==== DOCUMENT SECTION

Following the success of Street Legal, Johnson was cast as a regular on the family series Mysterious Island. In 1998 he starred alongside Ted Danson, Jennifer Jason Leigh and Brian Dennehy in the feature film Thanks of a Grateful Nation, an examination of the aftermath of Operation Desert Storm and its effects on the men and women who served in the Gulf War.

Johnson has guest starred on numerous TV series including The Best Years, Zoe Busiek: Wild Card, The Dresden Files and starred in several television movies including The Julie Posey Story (on Lifetime), The Man Who Saved Christmas with Jason Alexander and Ed Asner (CBS) and Terminal Invasion (Sci-Fi Channel).

He has been an occasional guest host of the current events program As It Happens on CBC Radio One.

========

(TO BE DONE) In the passage above about Johnson's acting career, condense the paragraph beginning "Johnson has guest starred" into a bulleted list that keeps its main facts.

==== DATASET SECTION

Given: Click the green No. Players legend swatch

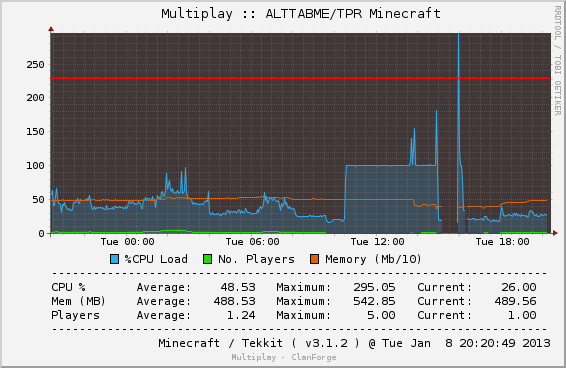Looking at the screenshot, I should pos(208,259).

========

(THE ANSWER)
- Guest roles on TV series: The Best Years, Zoe Busiek: Wild Card, The Dresden Files
- Starring roles in TV movies:
  - The Julie Posey Story (Lifetime)
  - The Man Who Saved Christmas, with Jason Alexander and Ed Asner (CBS)
  - Terminal Invasion (Sci-Fi Channel)